One of the favourite targets of cyber attackers is the cloud service that organisations tend to adopt first and fastest: Microsoft 365. Researchers at Mandiant reported an increase in incidents involving Microsoft 365 and Entra ID, mostly linked to phishing activities that lured users into sharing their Office 365 credentials. Mandiant researchers also observed attackers using AADInternals, a PowerShell module that allows them to navigate from the on-prem AD environment to Entra ID, where they can create backdoors, steal passwords and establish persistence.

Closing security gaps in cloud identity systems

Building on our strong foundation of providing comprehensive security and recovery solutions for AD, Semperis Disaster Recovery for Entra Tenant (DRET) addresses the obvious security risks we have observed in many hybrid AD environments. DRET picks up where the Entra ID recycle bin leaves off, providing resiliency for critical Entra ID resources and ensuring secure storage and flexible management of your Entra ID data.

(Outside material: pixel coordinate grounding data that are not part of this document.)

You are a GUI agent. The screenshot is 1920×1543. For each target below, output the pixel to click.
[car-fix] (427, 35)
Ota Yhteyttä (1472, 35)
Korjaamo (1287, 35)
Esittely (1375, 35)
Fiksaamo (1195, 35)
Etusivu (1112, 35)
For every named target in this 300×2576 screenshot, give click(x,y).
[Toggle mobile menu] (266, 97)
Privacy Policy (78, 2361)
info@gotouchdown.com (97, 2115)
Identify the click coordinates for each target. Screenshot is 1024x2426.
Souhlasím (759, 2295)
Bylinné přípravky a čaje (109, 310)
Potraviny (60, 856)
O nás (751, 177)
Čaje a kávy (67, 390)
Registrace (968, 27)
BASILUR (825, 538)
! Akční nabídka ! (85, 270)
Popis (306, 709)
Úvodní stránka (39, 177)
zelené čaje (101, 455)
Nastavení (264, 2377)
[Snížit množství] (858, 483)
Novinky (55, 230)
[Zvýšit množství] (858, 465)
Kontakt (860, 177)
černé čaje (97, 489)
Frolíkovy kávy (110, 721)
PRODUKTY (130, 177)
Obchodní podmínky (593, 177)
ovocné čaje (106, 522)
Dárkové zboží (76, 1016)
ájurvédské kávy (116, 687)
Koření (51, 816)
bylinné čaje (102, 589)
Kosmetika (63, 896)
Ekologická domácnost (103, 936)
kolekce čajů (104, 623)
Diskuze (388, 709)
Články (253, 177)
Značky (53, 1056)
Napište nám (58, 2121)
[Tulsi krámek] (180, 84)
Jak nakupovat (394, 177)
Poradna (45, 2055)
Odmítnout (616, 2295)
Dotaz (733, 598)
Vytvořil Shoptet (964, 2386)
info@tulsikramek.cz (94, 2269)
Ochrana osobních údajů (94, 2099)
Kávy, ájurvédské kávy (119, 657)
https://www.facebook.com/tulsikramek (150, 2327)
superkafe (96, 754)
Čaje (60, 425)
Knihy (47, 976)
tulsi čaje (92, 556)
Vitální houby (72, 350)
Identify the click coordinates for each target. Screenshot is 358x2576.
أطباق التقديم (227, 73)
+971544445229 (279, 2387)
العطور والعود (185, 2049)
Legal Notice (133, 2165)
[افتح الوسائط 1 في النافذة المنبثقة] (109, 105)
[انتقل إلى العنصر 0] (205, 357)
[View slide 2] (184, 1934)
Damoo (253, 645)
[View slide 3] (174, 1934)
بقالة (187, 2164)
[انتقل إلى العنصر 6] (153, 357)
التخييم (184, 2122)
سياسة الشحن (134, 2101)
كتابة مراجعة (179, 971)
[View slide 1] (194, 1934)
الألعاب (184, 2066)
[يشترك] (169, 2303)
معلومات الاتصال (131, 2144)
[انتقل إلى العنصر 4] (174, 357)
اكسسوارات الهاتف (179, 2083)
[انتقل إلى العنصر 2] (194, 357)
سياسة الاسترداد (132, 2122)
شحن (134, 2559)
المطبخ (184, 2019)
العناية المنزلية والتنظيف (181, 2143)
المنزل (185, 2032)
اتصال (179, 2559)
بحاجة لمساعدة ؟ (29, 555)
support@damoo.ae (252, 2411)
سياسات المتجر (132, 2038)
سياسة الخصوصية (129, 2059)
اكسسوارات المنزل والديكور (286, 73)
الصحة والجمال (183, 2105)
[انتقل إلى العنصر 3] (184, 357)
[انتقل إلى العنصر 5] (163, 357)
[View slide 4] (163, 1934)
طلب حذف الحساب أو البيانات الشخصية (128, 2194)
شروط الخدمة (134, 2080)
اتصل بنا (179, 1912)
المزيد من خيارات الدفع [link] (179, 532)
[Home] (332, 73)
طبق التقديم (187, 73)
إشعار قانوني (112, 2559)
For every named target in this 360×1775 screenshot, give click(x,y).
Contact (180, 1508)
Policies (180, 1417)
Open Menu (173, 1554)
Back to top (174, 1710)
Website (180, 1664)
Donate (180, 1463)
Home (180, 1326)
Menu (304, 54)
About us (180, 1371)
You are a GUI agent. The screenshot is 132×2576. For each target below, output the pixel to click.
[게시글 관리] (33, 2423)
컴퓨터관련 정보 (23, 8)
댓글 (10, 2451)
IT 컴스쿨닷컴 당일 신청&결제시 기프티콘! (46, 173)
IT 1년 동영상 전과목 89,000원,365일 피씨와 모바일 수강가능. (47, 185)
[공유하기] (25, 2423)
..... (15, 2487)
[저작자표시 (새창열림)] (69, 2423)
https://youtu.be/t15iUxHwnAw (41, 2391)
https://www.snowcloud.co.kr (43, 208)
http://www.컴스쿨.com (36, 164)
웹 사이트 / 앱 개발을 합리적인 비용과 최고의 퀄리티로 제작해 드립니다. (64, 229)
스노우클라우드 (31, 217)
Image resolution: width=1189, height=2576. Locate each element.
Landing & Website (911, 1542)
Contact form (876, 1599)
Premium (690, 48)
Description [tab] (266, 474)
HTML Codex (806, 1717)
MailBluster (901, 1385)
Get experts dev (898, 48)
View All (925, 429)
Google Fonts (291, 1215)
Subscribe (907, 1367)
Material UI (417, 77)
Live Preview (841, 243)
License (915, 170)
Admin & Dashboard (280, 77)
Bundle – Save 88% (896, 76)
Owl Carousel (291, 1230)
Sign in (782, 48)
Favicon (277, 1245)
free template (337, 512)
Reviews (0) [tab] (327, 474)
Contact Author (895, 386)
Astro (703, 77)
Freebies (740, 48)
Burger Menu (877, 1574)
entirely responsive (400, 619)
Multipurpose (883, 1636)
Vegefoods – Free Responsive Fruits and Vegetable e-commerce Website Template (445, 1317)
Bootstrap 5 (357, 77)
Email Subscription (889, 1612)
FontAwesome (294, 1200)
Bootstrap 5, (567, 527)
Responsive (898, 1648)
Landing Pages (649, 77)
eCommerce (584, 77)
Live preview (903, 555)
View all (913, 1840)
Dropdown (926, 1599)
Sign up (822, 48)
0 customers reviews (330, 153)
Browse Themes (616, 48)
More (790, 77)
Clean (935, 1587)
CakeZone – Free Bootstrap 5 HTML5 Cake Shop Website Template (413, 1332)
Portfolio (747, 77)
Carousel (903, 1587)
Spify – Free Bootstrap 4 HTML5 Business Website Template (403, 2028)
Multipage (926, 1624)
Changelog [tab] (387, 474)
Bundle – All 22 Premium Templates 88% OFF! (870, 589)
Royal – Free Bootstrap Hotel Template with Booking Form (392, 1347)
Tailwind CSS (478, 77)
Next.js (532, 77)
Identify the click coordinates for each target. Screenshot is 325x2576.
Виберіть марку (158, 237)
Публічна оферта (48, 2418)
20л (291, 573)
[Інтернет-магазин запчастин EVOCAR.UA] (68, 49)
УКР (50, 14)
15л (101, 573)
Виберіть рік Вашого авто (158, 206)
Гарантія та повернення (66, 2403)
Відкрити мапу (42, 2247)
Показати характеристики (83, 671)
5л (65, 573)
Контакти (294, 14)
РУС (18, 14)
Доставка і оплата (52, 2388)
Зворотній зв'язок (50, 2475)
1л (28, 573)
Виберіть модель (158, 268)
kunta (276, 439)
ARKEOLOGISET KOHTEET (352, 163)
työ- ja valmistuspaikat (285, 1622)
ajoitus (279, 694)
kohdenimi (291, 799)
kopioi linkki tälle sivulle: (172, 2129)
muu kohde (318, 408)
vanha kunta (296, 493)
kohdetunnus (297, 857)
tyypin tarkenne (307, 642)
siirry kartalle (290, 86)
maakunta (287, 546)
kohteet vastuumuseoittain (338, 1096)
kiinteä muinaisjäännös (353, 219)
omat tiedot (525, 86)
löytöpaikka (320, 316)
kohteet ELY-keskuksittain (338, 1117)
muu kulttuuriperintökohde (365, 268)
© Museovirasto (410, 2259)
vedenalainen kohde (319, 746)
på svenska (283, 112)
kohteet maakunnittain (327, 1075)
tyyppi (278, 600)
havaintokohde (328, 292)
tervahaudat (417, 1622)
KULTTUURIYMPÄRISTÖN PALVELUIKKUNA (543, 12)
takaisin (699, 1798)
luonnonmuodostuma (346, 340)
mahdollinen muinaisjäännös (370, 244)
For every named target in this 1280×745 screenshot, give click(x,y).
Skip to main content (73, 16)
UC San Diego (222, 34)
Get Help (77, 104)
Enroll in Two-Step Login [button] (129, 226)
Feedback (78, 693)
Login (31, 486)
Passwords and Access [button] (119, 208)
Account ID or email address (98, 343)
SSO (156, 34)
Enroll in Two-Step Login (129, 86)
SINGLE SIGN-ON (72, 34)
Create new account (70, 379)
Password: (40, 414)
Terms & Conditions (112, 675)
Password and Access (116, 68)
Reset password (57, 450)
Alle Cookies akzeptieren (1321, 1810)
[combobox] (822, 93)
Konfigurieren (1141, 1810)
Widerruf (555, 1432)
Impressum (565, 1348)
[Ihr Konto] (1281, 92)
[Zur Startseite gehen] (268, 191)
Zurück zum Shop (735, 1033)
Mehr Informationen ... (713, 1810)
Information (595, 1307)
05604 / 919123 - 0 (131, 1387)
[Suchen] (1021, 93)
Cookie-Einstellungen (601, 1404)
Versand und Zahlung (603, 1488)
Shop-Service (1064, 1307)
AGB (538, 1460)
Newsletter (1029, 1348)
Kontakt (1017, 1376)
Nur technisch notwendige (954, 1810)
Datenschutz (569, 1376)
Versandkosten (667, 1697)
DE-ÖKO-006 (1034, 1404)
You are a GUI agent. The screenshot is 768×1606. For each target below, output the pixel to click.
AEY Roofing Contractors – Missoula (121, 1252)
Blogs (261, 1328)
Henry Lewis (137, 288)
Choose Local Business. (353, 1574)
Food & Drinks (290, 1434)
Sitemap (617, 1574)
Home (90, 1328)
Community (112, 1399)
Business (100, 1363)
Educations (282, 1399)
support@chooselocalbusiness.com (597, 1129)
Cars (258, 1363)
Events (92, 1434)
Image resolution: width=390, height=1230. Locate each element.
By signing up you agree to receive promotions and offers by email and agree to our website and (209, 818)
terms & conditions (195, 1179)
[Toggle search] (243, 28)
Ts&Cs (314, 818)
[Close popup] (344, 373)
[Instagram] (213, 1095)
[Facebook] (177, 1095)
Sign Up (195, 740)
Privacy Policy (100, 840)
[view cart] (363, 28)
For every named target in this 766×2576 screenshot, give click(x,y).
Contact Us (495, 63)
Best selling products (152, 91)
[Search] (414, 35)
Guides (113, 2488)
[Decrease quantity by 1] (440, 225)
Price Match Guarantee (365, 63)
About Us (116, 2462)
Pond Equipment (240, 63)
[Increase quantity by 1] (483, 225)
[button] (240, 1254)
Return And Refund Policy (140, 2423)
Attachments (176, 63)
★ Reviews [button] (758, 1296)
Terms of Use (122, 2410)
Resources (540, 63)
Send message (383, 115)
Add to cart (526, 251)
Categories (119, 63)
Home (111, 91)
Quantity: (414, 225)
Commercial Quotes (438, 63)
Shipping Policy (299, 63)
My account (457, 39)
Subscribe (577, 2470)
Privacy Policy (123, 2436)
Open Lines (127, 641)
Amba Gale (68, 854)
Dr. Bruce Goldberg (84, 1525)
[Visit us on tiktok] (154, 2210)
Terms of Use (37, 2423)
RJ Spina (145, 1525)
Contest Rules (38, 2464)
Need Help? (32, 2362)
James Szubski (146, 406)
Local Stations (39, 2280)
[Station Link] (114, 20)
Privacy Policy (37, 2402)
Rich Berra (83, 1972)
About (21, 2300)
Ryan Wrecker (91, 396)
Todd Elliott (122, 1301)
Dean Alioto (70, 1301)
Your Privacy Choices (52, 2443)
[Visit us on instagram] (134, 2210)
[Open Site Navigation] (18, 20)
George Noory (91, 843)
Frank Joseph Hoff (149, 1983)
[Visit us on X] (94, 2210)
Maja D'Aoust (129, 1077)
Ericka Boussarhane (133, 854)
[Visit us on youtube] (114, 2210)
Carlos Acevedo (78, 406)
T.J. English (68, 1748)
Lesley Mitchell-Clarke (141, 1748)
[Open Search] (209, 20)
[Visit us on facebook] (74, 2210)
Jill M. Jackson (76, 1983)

Here is a brief overview of how DRET can help you prepare for and recover from malicious or unwanted changes to your tenant Entra ID:

• Recover deleted user objects
• Recover the security groups
• Retrieves conditional access policies
• Enables selective restoration of individual objects
• Mass restoration of multiple objects
• Retain multiple backup versions
• Provides secure storage (SOC 2 Type II compliant and ISO 27001 certified) for Entra ID data with BYOK (Bring Your Own Key) encryption option.
• It offers a choice of Microsoft Azure data centres in the US, EU or Australia.

 

Given the increasing prevalence of attacks on hybrid identity systems, ensuring the recoverability of Entra ID resources is now a priority for many organisations. Disaster Recovery for Entra Tenant helps you accomplish this mission by providing secure and reliable backup and recovery for your critical Entra ID data, eliminating time-consuming storage management hassles and ensuring rapid recovery after an attack.